[[ AVAILABLE RECORDS, beginning ]]

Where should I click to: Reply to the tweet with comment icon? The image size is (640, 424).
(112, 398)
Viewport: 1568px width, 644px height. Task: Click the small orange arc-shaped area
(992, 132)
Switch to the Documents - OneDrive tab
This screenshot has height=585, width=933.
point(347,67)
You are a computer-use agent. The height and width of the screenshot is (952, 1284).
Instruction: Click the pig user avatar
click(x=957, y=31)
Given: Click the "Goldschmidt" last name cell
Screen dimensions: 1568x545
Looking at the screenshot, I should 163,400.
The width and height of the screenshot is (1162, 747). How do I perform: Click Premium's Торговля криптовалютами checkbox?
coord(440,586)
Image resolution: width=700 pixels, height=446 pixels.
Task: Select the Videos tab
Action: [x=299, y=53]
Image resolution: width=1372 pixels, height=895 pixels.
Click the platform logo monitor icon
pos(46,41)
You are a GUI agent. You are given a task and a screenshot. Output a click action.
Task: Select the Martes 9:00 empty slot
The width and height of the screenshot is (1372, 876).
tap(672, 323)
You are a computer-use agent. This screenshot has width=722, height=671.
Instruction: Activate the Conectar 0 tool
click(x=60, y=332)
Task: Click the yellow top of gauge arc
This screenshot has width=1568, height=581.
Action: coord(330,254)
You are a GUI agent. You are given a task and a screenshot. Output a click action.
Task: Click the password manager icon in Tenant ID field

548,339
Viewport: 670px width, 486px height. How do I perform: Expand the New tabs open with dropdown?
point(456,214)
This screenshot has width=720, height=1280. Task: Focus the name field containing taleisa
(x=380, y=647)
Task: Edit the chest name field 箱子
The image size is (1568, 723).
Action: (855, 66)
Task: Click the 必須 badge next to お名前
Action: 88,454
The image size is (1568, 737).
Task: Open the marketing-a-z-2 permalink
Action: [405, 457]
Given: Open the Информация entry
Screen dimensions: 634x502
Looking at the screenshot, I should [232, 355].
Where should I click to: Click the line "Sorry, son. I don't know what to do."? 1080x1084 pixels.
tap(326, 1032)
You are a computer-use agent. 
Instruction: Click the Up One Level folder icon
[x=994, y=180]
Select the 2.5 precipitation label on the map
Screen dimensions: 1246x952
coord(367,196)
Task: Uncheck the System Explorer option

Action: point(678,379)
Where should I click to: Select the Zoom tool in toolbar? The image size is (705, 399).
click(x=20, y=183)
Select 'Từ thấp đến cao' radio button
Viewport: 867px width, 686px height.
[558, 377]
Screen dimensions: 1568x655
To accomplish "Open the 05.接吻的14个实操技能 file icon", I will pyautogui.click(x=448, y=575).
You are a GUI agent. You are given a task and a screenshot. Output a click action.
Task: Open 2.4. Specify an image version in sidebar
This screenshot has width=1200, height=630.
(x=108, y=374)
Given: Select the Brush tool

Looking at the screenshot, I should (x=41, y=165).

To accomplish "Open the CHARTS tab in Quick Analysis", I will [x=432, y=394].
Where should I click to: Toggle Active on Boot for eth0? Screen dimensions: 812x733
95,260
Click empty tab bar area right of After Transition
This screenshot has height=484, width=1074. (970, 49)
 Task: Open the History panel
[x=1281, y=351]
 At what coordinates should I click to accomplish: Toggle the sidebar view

[[ AVAILABLE RECORDS, end ]]

→ WHAT TO PRODUCE: Reproduce the material above exactly; please quote every line of it.

→ ANSWER SPACE:
Where should I click to: Reply to the tweet with comment icon? The image size is (640, 424).
(112, 398)
Viewport: 1568px width, 644px height. Task: Click the small orange arc-shaped area
(992, 132)
Switch to the Documents - OneDrive tab
This screenshot has height=585, width=933.
point(347,67)
You are a computer-use agent. The height and width of the screenshot is (952, 1284).
Instruction: Click the pig user avatar
click(x=957, y=31)
Given: Click the "Goldschmidt" last name cell
Screen dimensions: 1568x545
Looking at the screenshot, I should 163,400.
The width and height of the screenshot is (1162, 747). How do I perform: Click Premium's Торговля криптовалютами checkbox?
coord(440,586)
Image resolution: width=700 pixels, height=446 pixels.
Task: Select the Videos tab
Action: [x=299, y=53]
Image resolution: width=1372 pixels, height=895 pixels.
Click the platform logo monitor icon
pos(46,41)
You are a GUI agent. You are given a task and a screenshot. Output a click action.
Task: Select the Martes 9:00 empty slot
The width and height of the screenshot is (1372, 876).
tap(672, 323)
You are a computer-use agent. This screenshot has width=722, height=671.
Instruction: Activate the Conectar 0 tool
click(x=60, y=332)
Task: Click the yellow top of gauge arc
This screenshot has width=1568, height=581.
Action: coord(330,254)
You are a GUI agent. You are given a task and a screenshot. Output a click action.
Task: Click the password manager icon in Tenant ID field

548,339
Viewport: 670px width, 486px height. How do I perform: Expand the New tabs open with dropdown?
point(456,214)
This screenshot has width=720, height=1280. Task: Focus the name field containing taleisa
(x=380, y=647)
Task: Edit the chest name field 箱子
The image size is (1568, 723).
Action: (855, 66)
Task: Click the 必須 badge next to お名前
Action: 88,454
The image size is (1568, 737).
Task: Open the marketing-a-z-2 permalink
Action: [405, 457]
Given: Open the Информация entry
Screen dimensions: 634x502
Looking at the screenshot, I should [232, 355].
Where should I click to: Click the line "Sorry, son. I don't know what to do."? 1080x1084 pixels.
tap(326, 1032)
You are a computer-use agent. 
Instruction: Click the Up One Level folder icon
[x=994, y=180]
Select the 2.5 precipitation label on the map
Screen dimensions: 1246x952
coord(367,196)
Task: Uncheck the System Explorer option

Action: point(678,379)
Where should I click to: Select the Zoom tool in toolbar? The image size is (705, 399).
click(x=20, y=183)
Select 'Từ thấp đến cao' radio button
Viewport: 867px width, 686px height.
[558, 377]
Screen dimensions: 1568x655
To accomplish "Open the 05.接吻的14个实操技能 file icon", I will pyautogui.click(x=448, y=575).
You are a GUI agent. You are given a task and a screenshot. Output a click action.
Task: Open 2.4. Specify an image version in sidebar
This screenshot has width=1200, height=630.
(x=108, y=374)
Given: Select the Brush tool

Looking at the screenshot, I should (x=41, y=165).

To accomplish "Open the CHARTS tab in Quick Analysis", I will [x=432, y=394].
Where should I click to: Toggle Active on Boot for eth0? Screen dimensions: 812x733
95,260
Click empty tab bar area right of After Transition
This screenshot has height=484, width=1074. (970, 49)
 Task: Open the History panel
[x=1281, y=351]
 At what coordinates should I click to accomplish: Toggle the sidebar view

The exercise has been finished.